***** Data for this task *****

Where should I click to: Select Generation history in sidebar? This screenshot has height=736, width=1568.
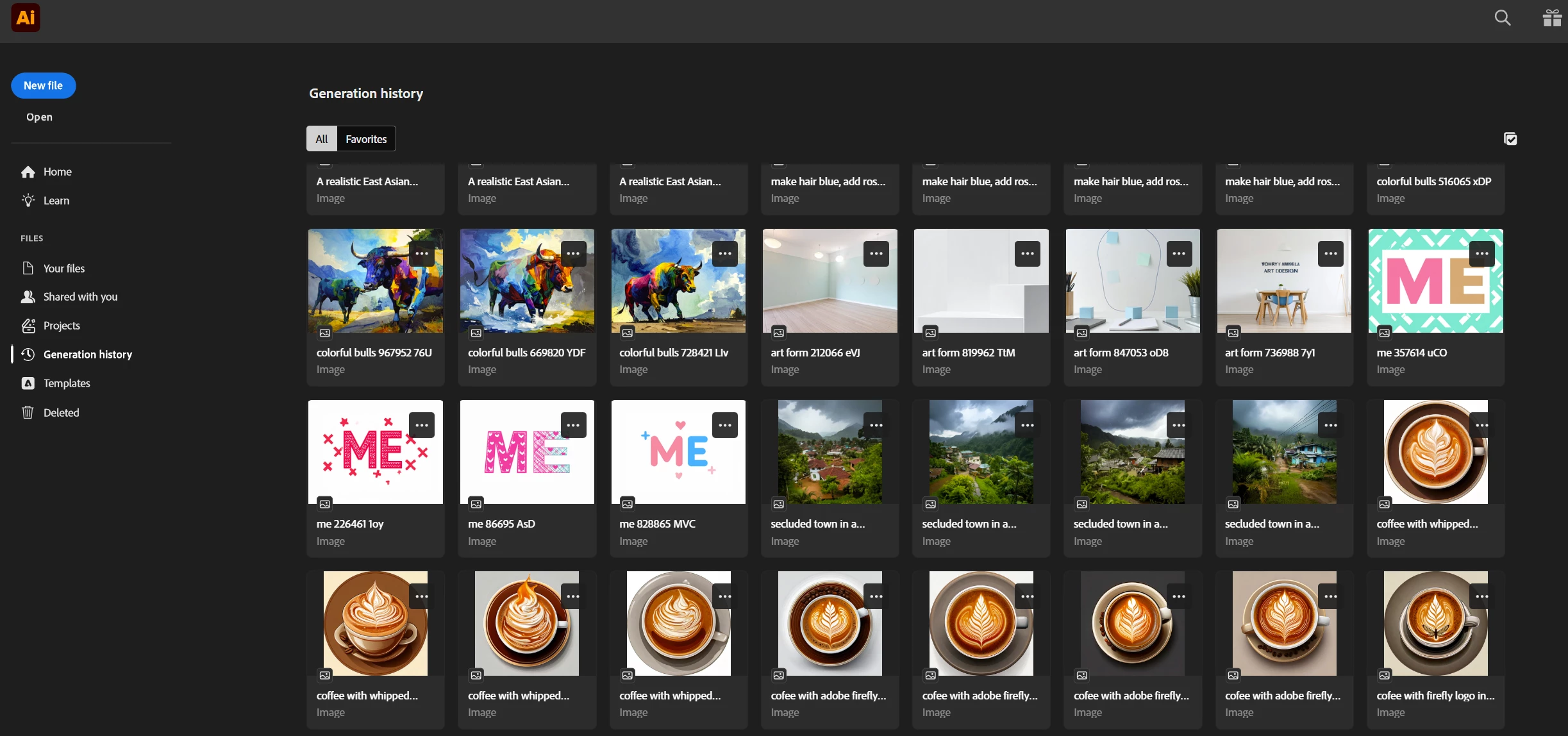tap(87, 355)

*****
***** Data for this task *****

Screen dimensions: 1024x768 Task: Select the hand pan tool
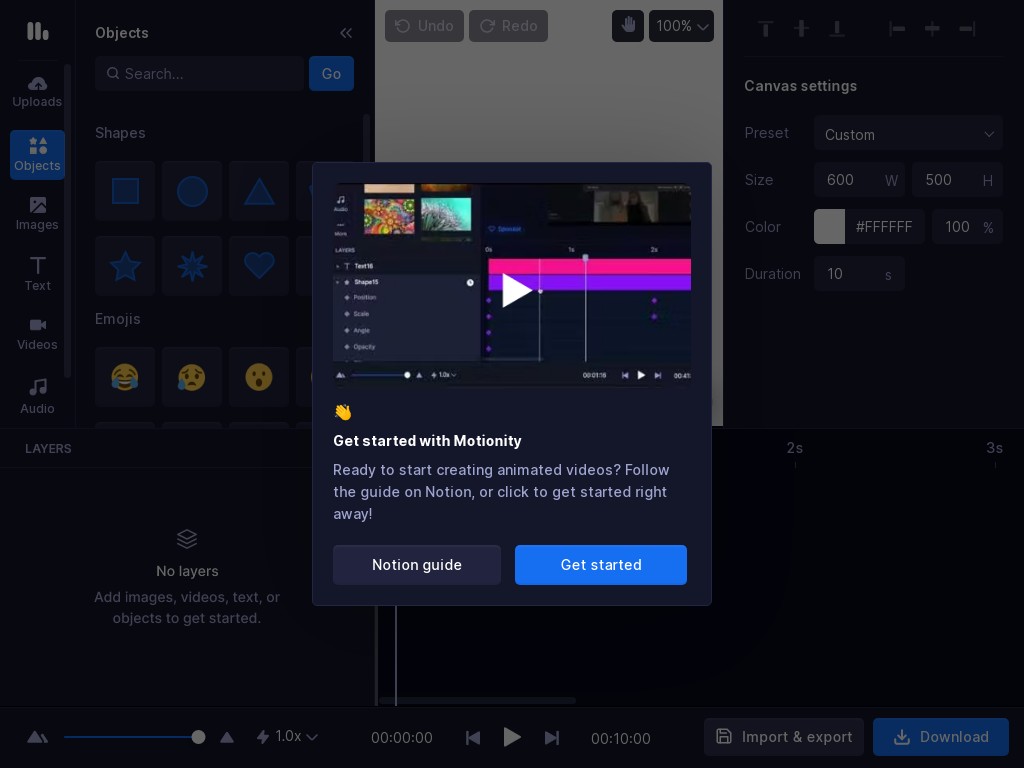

*****
***** Data for this task *****

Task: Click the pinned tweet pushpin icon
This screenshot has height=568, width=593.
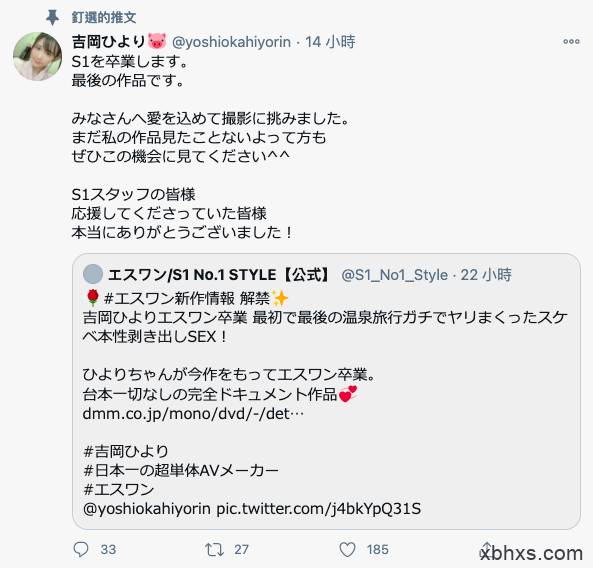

*****

Work instructions>
Copy out word for word the rows from the line with "Where should I" to the line with "tap(87, 355)", both included, leaving out the picture.

Solution to this problem>
Where should I click to: Select Generation history in sidebar? This screenshot has height=736, width=1568.
tap(87, 355)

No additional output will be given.